WHEREFORE, I vote to ACQUIT Appellant Violeta Gaddao y Catama, as well as to REDUCE the penalty of
Appellant Florencio Doria y Bolado to reclusion perpetua and a fine of P500,000.

[1] GR No. 123872, January 30, 1998.

[2] Malacat v. Court of Appeals, 283 SCRA 159, 174, December 12, 1997.

[3] People v. Burgos, 144 SCRA 1, 14, September 4, 1986; citing Sayo v. Chief of Police, 80 Phil. 859 (1948).

[4] Malacat v. CA, supra.

[5] 210 SCRA 174, June 22, 1992, per Cruz, J.

[6] Ibid., p. 180.

[7] 163 SCRA 402, July 6, 1988, per Cruz, J.

[8] 280 SCRA 72, October 2, 1997, per Panganiban, J.

[9] Supra.

[10] Malacat v. CA, supra.

[11] People v. Burgos, supra, p. 15, per Gutierrez, J.

[12]
[12] Umil v. Ramos, 202 SCRA 251, 263, October 3, 1991.

[13] Supra.

[14] Supra, p. 14.

[15] Supra, p. 87.

[16] 187 SCRA 311, July 9,1990; 202 SCRA 251, October 3, 1991 (per curiam).

[17] The Anti-Subversion Law, which prohibited mere membership in a subversive organization, has since been
repealed.

[18] Supra, p. 14, per Gutierrez, J.

[19] Malacat v. CA, supra, p. 174; citing Mustang Lumber v. Court of Appeals, 257 SCRA 430, 450, 1996; Moreno
v. Ago Chi, 12 Phil 439 (1909); Rule 126, § 12, Rules of Court; and Terry v. Ohio, 392 US 1, 88 S Ct 1868, 20 L Ed
2d 889 (1968). See also Roan v. Gonzales, 145 SCRA 687, 697, November 25, 1986; citing several cases.

[20] Concurring Opinion of Chief Justice Claudio Teehankee in Nolasco v. Paño, 147 SCRA 509, 515, January 30,
1987.

[21] People v. Musa, 217 SCRA 597, 611, January 27, 1993; citing Coolidge v. New Hampshire, 403 US 443, 29 L
ed. 2d 564, 583 (1971); Texas v. Brown, 460 US 730, 75 L ed. 2d 502 (1983); Concurring Opinion by Stewart,
Brennan and White, JJ, in Stanley v. Georgia, 394 US 557, 22 L ed. 2d 542 (1969); and Walter v. US, 447 US 649,
65 L ed. 2d 410 (1980).

[22] Papa v. Mago, 22 SCRA 857, 873-874 (1968), per Zaldivar, J.; quoting from 47 Am Jur 513-514, citing Carroll
v. United States, 267 US 132, 69 L ed. 543, 45 S Ct. 280, 39 ALR 790; and People v. Case, 320 Mich 379, 190 NW
389, 27 ALR 686. See also Roldan v. Arca, 65 SCRA 336.

[23] Papa v.

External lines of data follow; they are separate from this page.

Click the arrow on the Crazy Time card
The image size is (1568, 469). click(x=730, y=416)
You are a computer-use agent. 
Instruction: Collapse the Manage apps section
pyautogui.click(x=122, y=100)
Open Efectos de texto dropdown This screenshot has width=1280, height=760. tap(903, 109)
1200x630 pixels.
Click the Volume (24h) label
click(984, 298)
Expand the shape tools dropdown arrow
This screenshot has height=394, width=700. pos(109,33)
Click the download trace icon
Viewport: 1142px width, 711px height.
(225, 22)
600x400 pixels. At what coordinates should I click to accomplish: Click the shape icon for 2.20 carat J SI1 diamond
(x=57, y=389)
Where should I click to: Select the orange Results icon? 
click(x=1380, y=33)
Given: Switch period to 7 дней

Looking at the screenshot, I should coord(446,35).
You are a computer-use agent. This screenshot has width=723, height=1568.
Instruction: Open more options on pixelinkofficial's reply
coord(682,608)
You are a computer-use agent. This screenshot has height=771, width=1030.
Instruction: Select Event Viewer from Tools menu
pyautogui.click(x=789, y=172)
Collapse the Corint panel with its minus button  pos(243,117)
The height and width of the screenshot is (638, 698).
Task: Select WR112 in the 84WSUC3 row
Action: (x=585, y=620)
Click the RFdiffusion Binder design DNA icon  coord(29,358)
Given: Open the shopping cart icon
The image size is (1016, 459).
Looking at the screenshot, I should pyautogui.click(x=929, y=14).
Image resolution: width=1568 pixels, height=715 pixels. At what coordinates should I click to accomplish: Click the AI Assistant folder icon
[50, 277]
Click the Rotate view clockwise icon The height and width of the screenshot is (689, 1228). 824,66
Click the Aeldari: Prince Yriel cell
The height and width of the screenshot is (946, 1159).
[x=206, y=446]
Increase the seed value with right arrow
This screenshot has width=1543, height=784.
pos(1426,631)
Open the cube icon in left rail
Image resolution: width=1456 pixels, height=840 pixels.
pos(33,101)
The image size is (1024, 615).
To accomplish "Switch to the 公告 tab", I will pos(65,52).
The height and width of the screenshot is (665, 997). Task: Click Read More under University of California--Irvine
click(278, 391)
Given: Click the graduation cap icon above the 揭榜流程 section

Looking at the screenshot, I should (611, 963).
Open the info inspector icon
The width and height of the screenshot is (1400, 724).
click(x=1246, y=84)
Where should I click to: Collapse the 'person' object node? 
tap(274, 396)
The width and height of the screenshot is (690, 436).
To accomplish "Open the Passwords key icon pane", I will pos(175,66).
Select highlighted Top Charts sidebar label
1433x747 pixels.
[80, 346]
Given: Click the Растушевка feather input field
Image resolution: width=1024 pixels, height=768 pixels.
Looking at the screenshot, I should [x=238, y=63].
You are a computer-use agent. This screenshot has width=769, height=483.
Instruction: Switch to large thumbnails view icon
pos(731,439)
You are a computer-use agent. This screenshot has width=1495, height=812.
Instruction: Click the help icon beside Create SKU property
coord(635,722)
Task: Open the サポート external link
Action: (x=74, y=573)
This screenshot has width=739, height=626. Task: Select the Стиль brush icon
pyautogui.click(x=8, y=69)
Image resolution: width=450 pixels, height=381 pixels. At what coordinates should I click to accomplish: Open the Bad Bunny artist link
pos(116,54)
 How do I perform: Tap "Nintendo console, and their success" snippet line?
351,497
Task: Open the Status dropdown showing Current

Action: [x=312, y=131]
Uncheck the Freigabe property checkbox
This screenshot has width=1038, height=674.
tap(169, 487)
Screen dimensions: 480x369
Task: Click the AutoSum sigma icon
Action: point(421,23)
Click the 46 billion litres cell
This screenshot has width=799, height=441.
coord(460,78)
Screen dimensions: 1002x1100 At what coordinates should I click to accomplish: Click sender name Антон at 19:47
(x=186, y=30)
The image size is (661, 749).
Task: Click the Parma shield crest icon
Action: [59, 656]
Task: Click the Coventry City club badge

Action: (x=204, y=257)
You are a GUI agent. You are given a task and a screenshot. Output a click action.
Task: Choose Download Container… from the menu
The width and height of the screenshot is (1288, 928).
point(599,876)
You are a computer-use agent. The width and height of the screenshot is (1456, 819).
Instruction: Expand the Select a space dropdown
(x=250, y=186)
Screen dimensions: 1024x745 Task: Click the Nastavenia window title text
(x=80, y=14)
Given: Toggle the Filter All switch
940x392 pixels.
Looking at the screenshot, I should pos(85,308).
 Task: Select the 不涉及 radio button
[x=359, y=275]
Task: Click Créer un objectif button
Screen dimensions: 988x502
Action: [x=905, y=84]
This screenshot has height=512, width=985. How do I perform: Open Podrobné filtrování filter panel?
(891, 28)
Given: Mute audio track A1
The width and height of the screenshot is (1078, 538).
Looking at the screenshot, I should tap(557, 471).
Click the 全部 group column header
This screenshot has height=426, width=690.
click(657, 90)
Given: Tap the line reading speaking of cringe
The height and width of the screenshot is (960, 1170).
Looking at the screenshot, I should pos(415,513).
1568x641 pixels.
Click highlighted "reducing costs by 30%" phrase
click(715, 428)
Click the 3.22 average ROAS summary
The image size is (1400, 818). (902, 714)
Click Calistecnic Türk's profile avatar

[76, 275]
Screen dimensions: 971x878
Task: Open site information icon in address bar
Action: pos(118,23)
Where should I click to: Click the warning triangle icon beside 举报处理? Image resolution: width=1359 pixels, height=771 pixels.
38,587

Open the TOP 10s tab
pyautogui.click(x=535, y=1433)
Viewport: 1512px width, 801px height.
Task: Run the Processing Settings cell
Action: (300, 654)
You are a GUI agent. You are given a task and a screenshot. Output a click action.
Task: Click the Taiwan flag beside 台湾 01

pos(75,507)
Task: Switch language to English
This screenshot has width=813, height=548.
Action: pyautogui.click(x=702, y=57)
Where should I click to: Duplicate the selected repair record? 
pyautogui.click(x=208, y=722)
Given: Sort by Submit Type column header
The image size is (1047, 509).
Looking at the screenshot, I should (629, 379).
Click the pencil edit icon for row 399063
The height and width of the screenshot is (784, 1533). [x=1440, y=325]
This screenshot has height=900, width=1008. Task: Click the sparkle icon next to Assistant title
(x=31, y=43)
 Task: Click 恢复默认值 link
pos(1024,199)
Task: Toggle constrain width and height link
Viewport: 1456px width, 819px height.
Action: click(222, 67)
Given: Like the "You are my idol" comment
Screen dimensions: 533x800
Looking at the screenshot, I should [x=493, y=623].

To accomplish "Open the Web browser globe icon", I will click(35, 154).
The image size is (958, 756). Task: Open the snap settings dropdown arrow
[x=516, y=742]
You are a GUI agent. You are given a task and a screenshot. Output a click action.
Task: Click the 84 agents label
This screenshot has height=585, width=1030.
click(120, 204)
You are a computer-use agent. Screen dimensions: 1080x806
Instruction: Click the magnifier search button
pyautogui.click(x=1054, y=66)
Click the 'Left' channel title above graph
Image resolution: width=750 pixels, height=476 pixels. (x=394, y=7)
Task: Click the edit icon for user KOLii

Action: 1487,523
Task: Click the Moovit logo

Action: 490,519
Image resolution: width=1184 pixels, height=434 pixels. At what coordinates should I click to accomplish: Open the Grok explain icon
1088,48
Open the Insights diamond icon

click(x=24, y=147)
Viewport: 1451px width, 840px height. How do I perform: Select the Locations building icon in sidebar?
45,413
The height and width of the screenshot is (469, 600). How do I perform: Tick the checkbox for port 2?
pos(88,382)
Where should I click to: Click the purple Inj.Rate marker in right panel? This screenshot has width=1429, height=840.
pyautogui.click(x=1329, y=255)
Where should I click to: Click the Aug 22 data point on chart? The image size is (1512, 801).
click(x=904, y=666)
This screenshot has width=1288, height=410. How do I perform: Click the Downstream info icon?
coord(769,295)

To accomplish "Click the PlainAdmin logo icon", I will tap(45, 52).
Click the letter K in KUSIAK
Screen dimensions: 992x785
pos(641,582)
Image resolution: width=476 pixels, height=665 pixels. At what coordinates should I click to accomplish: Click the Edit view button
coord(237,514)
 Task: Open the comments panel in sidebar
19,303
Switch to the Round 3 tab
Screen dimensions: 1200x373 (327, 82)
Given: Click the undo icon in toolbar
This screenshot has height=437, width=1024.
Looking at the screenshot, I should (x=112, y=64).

Mago, ibid., pp. 871-872, citing pertinent provisions of the Tariff and Customs Code and Carroll v.
United States, 39 ALR 790, 799. See also People v. CFI of Rizal, Br. IX, 101 SCRA 86, November 17,1980.

[24] People v. Lacerna, 278 SCRA 561, 576, September 5, 1997; People v. Fernandez, 239 SCRA 174, December 17,
1994; People v. Barros, 231 SCRA 557, March 29, 1994; People v. Damaso, 212 SCRA 547, August 12, 1992.

[25] Aniag v. Commission on Elections, 237 SCRA 424, 436-437, October 7,1994.

[26] Supra.

[27] 392 US 1; 88 S Ct. 1868; 20 L ed. 2d 889 (1968).

[28] Ibid., p. 911; quoted in Malacat v. CA, supra.

[29] Malacat v. CA, supra.

[30] 188 SCRA 288, August 2, 1992, per Gancayco, J.

[31] 280 SCRA 400, October 9, 1997, per Panganiban, J.